A bubble chamber is a device used in physics to detect charged particles. It was invented by Donald Glaser in 1952, and he was subsequently awarded the Nobel Prize for its invention. Although once the prevalent way of detecting particles, the bubble chamber currently is not frequently used, in large part because of some drawbacks that become apparent when dealing with extremely high-energy particles.
The principle behind the bubble chamber, and indeed most particle detectors, is quite simple. It can be thought of as analogous to watching the sky for trails left behind by airplanes. Even if a jet streaks by so quickly you don’t notice it pass, you will see its trail for some time, allowing you to reconstruct the path it took. A bubble chamber works along a similar principle, with particles leaving a trail of bubbles that can be photographed.
The chamber itself is filled with some sort of transparent and unstable liquid, often superheated hydrogen. The liquid is made superheated by keeping it under pressure, and releasing it slightly at the moment the particles are introduced. As charged particles make their way through the chamber, they cause the liquid to boil as they pass, creating a trail of bubbles. The particles themselves take only a few nanoseconds to pass through the chamber, but the bubbles take millions of times longer to expand, generally taking around 10ms. In that time, photographs can be taken from various angles, creating a three-dimensional representation of the particle path.

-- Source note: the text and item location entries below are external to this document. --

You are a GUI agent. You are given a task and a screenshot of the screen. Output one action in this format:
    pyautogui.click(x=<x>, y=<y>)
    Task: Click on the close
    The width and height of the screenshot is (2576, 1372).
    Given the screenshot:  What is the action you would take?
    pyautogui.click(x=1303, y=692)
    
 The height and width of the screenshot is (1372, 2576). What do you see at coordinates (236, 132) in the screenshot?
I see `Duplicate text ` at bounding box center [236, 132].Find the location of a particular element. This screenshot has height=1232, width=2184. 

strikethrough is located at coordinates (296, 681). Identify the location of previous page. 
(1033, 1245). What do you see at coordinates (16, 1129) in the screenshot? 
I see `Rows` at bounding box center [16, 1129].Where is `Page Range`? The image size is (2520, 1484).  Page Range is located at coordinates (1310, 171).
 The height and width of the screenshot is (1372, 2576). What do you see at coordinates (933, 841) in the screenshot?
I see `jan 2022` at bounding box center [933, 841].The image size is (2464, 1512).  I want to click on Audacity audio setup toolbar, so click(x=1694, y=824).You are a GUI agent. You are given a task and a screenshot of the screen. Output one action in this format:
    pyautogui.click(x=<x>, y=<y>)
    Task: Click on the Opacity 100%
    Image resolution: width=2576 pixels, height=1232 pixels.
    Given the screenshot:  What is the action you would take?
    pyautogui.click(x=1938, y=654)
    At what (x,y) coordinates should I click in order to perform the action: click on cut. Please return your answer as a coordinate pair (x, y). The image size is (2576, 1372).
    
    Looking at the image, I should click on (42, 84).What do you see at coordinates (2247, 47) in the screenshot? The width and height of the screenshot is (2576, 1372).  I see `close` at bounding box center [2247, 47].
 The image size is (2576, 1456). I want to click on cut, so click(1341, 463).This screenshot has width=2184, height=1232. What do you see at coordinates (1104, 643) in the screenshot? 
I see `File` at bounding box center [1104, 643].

The bubbles are then eliminated by pressurizing the chamber, and the procedure is repeated with the next batch of particles. Each set of photographs is taken in what we might consider a short period of time, requiring only a few seconds each, but this is actually quite long by scientific standards. Modern detectors are able to do the entire procedure in milliseconds, allowing for hundreds or thousands of bursts of particles to be documented in a few seconds. Modern detectors also capture images digitally, making them easier to analyze and store.
As a result, the bubble chamber is rarely used in modern particle detection. Another problem is that because bubble chambers are fairly small, they are also incapable of properly documenting collisions of high-energy particles, further reducing their usefulness in modern experiments. Finally, the point at which the liquid becomes superheated must coincide exactly with when the instant particles hit each other, which can be nearly impossible to coordinate with particles that have extremely-short lifespans.
In spite of their relative obsolescence, the images from bubble chambers are still quite useful for teaching purposes. Because they are photographs of physical trails, they are generally much easier for people to understand than more complex descriptions of interactions, or other abstracted data. Students can look at an image captured of a bubble trail and see precisely the interactions of various particles, and how the particles decay during their time in the chamber. For these reasons, although not widely used in cutting-edge research, bubble chambers continue to see some use university laboratories, and photographs taken historically are often seen in textbooks.